About this task: Where a line of the data below has the string "will", copy that line.

Data shown:

* * * *

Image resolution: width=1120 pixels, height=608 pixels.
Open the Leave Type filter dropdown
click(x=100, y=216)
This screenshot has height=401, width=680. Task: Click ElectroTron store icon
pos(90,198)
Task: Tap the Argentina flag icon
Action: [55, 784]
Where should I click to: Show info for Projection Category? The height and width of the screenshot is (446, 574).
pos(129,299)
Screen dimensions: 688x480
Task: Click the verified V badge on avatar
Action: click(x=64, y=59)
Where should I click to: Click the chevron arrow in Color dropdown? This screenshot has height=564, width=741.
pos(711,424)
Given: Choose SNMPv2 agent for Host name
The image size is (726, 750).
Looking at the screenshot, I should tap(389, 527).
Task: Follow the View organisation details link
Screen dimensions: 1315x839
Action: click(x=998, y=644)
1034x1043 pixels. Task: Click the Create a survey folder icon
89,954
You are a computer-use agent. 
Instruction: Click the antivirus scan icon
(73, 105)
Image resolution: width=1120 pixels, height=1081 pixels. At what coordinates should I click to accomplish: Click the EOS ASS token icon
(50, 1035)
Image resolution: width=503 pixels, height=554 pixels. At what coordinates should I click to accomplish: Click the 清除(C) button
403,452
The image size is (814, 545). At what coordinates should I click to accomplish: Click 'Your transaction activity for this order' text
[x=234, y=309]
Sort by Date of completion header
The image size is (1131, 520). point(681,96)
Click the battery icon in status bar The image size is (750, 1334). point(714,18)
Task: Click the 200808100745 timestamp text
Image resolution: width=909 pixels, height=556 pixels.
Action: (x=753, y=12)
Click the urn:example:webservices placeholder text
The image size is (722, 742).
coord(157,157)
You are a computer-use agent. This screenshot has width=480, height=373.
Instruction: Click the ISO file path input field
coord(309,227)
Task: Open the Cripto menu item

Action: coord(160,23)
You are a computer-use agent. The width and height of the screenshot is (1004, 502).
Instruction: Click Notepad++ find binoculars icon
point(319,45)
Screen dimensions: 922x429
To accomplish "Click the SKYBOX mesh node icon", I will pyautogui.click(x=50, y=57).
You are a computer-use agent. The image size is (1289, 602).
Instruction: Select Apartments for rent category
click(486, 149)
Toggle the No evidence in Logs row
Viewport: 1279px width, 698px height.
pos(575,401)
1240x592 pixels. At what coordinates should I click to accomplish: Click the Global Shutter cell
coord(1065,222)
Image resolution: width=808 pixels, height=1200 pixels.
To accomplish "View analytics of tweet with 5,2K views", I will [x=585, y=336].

* * * *

Result:
To accomplish "Click the SKYBOX mesh node icon", I will pyautogui.click(x=50, y=57).
To accomplish "View analytics of tweet with 5,2K views", I will [x=585, y=336].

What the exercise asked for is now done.